Among those offering ideas is Manpower Group, which advises manufacturers to engage in public-private task forces "for developing market-specific solutions" to address the skills gap.
In February, the Milwaukee-based provider of workforce services invited manufacturers, trade associations, educators and government officials to its headquarters "to discuss top trends in contemporary manufacturing and the skill levels and technical specifications missing at large from the U.S. workforce," the company said.
The event in Milwaukee served as a kickoff for the company's Manpower Manufacturing Challenge Council.
Participants met in small-group strategy sessions to identify innovative solutions to solving skills-gap issues, the company said.
They all agreed that U.S. manufacturing needs to be re-energized and rebranded "to make it more compelling to younger generations entering the workforce," ManpowerGroup said.
Attendees also pointed to the need for manufacturers to partner with schools and government agencies "to raise awareness of manufacturing as a viable and needed profession that drives healthy economies."
Working Together to Attract Young People to Manufacturing
Later this year, Manpower will host additional Manufacturing Challenge Council events in top U.S. manufacturing markets to address local solutions to the global skills shortage and encourage the collective flow of ideas and solutions from business, educators and government, the company said.
"Working together, employers and educators can bring added focus and prestige to increasingly technical manufacturing roles, ultimately attracting more young people to these important professions," said Jorge Perez, Manpower senior vice president, North America.
"Most people don't realize that careers in manufacturing today are innovative and creative and require not only high-level skills to operate technical equipment and machines, but also problem-solving and collaborative skills to drive results.

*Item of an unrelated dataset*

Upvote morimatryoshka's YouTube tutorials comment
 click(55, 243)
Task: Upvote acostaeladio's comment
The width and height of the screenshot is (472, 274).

Techs in manufacturing are in demand and individuals with the right skills and certification can count on steady employment and excellent earning potential."
Research Papers Address Skills Gap
Coinciding with the Manpower Manufacturing Challenge Council, the company released a series of research papers entitled "The Future of the Manufacturing Workforce."
Authored by Manpower Group and Harvard Business School visiting professor Tom Davenport, the papers detail the problems associated with industry's skills shortage as well as the solutions.
ManpowerGroup also partnered with the Society for Human Resource Management Foundation to sponsor "Closing the Manufacturing Skills Gap," an executive briefing that highlights four ways to close the skills gap. The paper's four recommended strategies are partnerships with community colleges, apprenticeship programs, nonprofit coalitions and skills certifications.